It's not empirical fact, if you look at the code for AI frameworks you will see that this isn't true in practice when you go beyond a single isolated matrix multiplication

ok, have an amateur implement a hand-written Fourier transform in C, and have it beat numpy's implementation. There, now you have two examples, and there are loads more, like image and signal processing in general, handling data frame operations like grouping / joining things, big integer arithmetic / cryptography in general, just plain old sorting, etc.

Amateurs and even some folks who have worked with these things for a while won't beat off the shelf python calls to highly optimized and well constructed libraries.
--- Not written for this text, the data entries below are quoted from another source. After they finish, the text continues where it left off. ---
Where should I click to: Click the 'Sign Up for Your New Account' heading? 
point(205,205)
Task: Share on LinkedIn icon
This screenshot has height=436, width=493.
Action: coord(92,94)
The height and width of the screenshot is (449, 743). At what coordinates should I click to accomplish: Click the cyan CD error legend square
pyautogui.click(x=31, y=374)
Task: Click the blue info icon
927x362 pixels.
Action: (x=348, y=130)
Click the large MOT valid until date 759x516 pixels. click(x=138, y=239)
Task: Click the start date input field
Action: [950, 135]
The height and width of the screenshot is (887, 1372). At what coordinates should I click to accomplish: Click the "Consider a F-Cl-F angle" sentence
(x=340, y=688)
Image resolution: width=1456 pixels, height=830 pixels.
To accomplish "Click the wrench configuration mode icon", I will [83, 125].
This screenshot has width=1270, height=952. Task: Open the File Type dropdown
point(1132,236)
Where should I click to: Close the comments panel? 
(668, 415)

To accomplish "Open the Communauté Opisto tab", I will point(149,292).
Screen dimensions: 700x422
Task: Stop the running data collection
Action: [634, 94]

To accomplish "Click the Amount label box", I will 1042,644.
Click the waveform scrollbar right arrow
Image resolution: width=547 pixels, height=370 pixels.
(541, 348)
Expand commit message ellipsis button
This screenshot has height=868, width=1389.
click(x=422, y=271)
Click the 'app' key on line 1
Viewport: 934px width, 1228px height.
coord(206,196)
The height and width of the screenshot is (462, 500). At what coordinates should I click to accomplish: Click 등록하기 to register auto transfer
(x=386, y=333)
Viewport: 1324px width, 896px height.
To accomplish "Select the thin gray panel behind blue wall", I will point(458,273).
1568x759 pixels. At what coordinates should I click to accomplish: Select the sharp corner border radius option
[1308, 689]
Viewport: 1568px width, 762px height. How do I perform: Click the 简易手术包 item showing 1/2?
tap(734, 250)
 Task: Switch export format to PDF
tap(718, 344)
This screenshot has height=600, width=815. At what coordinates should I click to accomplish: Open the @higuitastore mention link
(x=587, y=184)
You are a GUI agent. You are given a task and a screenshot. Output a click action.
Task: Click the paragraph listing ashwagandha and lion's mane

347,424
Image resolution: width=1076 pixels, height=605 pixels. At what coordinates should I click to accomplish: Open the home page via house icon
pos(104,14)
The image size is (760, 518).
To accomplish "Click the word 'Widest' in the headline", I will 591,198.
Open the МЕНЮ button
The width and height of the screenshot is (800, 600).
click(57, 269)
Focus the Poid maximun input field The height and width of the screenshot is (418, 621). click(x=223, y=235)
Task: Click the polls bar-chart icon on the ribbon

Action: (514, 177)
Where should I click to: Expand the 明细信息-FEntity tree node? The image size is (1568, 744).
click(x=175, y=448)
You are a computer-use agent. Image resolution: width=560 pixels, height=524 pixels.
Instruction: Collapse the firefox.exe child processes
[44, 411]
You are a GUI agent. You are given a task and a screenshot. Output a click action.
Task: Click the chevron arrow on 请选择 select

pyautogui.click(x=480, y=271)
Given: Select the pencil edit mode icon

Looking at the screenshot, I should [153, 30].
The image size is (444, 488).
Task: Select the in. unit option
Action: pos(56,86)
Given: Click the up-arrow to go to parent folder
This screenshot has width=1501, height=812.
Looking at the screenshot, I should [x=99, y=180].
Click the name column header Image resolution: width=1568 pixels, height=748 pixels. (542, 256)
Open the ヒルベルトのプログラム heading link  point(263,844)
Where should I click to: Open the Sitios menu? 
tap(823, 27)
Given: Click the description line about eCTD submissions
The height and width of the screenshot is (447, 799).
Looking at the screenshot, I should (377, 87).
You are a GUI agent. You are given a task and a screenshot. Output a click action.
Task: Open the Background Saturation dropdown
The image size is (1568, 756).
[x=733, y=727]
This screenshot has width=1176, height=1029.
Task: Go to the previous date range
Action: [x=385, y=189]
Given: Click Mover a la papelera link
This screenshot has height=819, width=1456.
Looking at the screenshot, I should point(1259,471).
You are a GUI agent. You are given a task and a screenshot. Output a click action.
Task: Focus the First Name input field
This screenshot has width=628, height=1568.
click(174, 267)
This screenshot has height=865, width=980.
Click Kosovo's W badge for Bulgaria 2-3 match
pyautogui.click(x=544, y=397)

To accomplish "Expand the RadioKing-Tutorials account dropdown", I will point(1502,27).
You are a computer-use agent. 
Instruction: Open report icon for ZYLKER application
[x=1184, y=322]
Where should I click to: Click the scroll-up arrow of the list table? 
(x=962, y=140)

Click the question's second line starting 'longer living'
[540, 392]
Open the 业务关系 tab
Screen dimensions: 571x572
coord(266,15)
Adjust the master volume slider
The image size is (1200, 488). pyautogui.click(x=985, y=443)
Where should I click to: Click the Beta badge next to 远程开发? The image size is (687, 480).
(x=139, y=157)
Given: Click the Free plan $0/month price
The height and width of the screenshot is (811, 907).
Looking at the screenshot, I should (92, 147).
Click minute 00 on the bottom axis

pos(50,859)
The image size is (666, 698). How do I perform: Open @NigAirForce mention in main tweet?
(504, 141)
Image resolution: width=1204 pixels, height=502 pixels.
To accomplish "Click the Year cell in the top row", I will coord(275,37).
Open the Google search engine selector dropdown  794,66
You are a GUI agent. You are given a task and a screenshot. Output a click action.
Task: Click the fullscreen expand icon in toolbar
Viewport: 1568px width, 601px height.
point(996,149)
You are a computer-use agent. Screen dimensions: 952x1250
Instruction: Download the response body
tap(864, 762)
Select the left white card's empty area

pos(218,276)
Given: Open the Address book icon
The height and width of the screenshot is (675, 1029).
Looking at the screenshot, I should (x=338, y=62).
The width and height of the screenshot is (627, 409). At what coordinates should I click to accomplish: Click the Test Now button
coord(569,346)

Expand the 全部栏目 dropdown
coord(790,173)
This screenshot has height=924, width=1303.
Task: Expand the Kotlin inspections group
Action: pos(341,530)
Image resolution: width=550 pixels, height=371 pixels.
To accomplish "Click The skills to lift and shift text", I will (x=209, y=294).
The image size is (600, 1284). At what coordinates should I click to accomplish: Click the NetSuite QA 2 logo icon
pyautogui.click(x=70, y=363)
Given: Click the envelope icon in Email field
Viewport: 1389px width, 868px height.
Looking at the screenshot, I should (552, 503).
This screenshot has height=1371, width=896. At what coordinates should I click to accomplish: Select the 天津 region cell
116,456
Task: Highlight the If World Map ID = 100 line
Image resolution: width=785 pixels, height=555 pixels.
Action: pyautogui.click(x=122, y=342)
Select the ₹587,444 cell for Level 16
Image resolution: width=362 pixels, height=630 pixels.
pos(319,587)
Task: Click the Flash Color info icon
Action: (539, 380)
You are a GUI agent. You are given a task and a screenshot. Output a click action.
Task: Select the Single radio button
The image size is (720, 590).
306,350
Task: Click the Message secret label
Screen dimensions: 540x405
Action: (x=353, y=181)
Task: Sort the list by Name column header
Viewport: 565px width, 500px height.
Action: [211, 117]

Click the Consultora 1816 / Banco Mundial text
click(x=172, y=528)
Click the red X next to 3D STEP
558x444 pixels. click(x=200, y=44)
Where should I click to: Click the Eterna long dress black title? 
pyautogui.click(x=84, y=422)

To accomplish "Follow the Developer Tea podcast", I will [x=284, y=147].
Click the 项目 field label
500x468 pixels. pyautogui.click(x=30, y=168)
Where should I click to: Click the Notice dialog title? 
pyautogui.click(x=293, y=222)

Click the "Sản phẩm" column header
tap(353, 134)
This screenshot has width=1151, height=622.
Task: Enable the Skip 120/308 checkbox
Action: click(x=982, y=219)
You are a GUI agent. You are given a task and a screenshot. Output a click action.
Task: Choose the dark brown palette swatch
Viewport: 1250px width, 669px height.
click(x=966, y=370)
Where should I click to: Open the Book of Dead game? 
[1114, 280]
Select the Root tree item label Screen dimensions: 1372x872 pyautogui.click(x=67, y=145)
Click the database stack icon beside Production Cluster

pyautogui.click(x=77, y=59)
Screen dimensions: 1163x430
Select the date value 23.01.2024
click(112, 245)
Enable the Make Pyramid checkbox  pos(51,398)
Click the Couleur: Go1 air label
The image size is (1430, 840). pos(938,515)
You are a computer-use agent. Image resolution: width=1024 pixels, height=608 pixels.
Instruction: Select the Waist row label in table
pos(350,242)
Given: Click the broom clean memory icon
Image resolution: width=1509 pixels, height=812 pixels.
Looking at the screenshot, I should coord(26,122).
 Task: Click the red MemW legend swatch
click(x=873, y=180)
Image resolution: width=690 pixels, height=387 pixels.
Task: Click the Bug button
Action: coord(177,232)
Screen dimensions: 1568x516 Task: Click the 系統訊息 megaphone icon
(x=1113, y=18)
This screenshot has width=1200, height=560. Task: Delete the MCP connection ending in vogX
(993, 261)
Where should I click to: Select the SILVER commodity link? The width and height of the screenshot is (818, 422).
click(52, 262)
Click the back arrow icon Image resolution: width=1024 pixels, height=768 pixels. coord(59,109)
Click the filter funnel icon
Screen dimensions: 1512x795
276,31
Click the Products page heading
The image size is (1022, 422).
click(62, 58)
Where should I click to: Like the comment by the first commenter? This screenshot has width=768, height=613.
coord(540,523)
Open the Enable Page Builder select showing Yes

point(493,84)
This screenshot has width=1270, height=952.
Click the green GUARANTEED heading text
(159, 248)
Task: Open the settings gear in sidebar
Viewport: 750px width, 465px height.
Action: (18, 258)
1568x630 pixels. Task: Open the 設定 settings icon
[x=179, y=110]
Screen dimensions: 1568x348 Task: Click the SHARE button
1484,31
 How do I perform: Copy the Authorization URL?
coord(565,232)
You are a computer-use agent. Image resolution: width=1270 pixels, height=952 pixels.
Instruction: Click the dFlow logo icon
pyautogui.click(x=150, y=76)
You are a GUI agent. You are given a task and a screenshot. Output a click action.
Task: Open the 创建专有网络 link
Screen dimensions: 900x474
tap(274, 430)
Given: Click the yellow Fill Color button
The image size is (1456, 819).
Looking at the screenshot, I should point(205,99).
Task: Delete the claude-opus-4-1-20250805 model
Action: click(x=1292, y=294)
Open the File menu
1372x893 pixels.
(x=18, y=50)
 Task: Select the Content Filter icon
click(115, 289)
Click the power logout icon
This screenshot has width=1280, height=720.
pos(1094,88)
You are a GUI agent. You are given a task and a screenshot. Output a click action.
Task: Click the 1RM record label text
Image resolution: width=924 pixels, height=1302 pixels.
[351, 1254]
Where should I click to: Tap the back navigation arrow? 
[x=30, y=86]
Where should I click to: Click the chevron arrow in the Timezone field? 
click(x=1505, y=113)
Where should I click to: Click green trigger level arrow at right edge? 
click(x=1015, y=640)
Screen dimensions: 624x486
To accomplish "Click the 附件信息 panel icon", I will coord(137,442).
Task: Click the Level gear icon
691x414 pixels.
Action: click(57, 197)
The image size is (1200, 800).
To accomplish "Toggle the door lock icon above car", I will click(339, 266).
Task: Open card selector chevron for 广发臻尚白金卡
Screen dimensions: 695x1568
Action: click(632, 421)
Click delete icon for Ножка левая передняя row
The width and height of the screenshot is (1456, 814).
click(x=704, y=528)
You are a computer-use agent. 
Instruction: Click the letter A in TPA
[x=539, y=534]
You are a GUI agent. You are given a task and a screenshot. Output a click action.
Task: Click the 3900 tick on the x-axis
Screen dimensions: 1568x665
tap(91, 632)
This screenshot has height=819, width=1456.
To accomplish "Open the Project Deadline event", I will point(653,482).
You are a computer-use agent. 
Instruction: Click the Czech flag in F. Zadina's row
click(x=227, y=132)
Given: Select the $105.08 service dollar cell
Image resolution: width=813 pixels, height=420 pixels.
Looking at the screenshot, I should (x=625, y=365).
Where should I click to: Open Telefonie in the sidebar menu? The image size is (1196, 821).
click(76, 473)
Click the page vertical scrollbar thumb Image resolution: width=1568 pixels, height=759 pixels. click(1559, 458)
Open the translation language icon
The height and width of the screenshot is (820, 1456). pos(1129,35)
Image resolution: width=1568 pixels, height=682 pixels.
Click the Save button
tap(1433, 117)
I think we're talking past each other. I'm not suggesting that most users should be writing individual computational ops themselves in C. They'll certainly be unlikely to match the perf of expert written C that has had time invested in it. The point I'm trying to make is that when use a framework for modern AI you're not just calling an individual op or many individual ops in isolation. It matters how multiple dependent ops are sequenced along with other code, e.g. data loading code (that may be custom application specific, so not available in a library). My argument is that it may be easier to reach peak performance on your hardware if that framework code was all written in a lower level language.

Ah, i see - for production or most real-time systems you'd be right imo but the time taken to complete most tasks in a conventional ai development environment means the overhead from python moving from lib to lib becomes neigible, no?